For the man or woman in the street, David Cunliffe paints a Jetsons-like vision of life five years from now.
"They'll be probably carrying a mobile handheld device that does everything but brush their teeth," the Communications Minister says two days after announcing that he will break open Telecom's monopoly.
"It will have streaming video, it will have a host of business applications, it will turn on all the appliances in their house before they get home. It will probably allow them to do two or three different activities in real time at the same time.
"I think they'll be able to go home and choose a movie and choose their favourite TV programme at the time they want to watch it.
"There will be a more efficient business environment. Their businesses are going to be enabled with higher-speed communications and more access to fast processing on the IT side, everything's going to speed up."
While conceding that faster, cheaper internet will not be a silver bullet for the economy, Cunliffe nevertheless says it will be a key factor in an economic transformation.
"Nobody can tell me we're not underserved, nobody can say we won't benefit hugely from an upswing in broadband."
Under New Zealand's comparatively woeful uptake of broadband, the country has suffered a "cumulative disadvantage" in economic productivity terms by not being able to compete with our OECD peers.
He describes the existing state of broadband services, particularly in Auckland, as embarrassing.
International analysis showed that efforts to increase broadband "have a GDP kick".

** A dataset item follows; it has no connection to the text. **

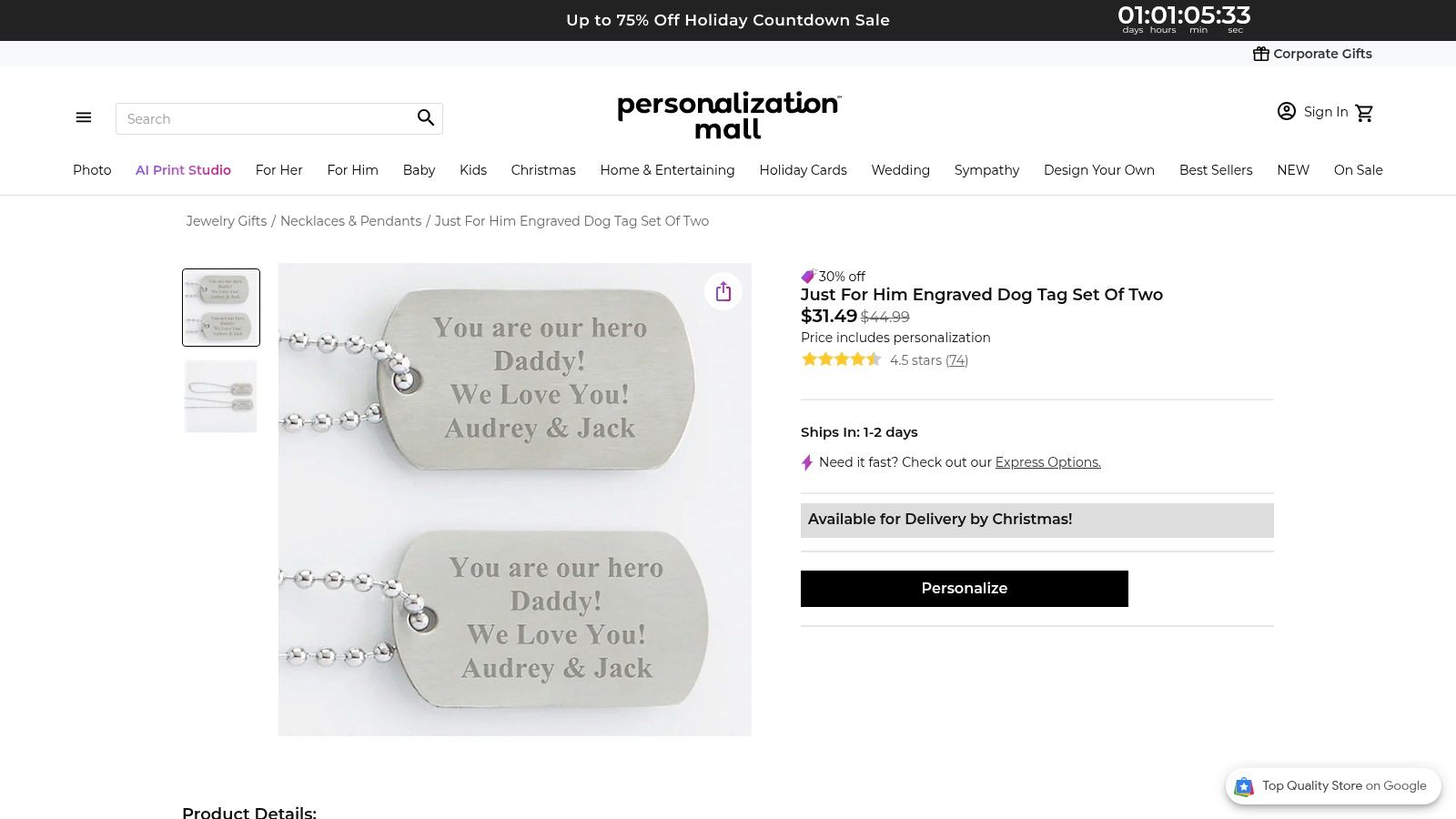Open the Home & Entertaining menu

New Zealand's annual GDP could increase by as much as $13 billion to $14 billion if the Government's digital strategy targets were met. "Even if it was half that, it would still be a very, very large number."
Cunliffe expects wider uptake of broadband to initially result in an intensification of information and communications technology that would "spread out horizontally right through different sectors".
However it will take time.
"I want to be realistic about it but I want to very clearly state we're moving as fast as we possibly can."
The package announced this week, which includes local loop unbundling and unconstrained bitstream access for Telecom's competitors, was produced in a fairly short period since December.
The Government has already said it will fast-track necessary legislation, introducing it by midyear and getting it through the House by the end of the year or early next year at the latest.
"We'll certainly see market uptake of local loop unbundling by late 2007, early 2008, and reasonably full-scale effect by middle 2008."
Cunliffe says he is heartened by indications from Telecom's rivals such as CallPlus, TelstraClear, ihug and Vodafone of fresh investment plans. A full range of choices across fixed wire, fibre, satellite and mobile would give an important productivity hit.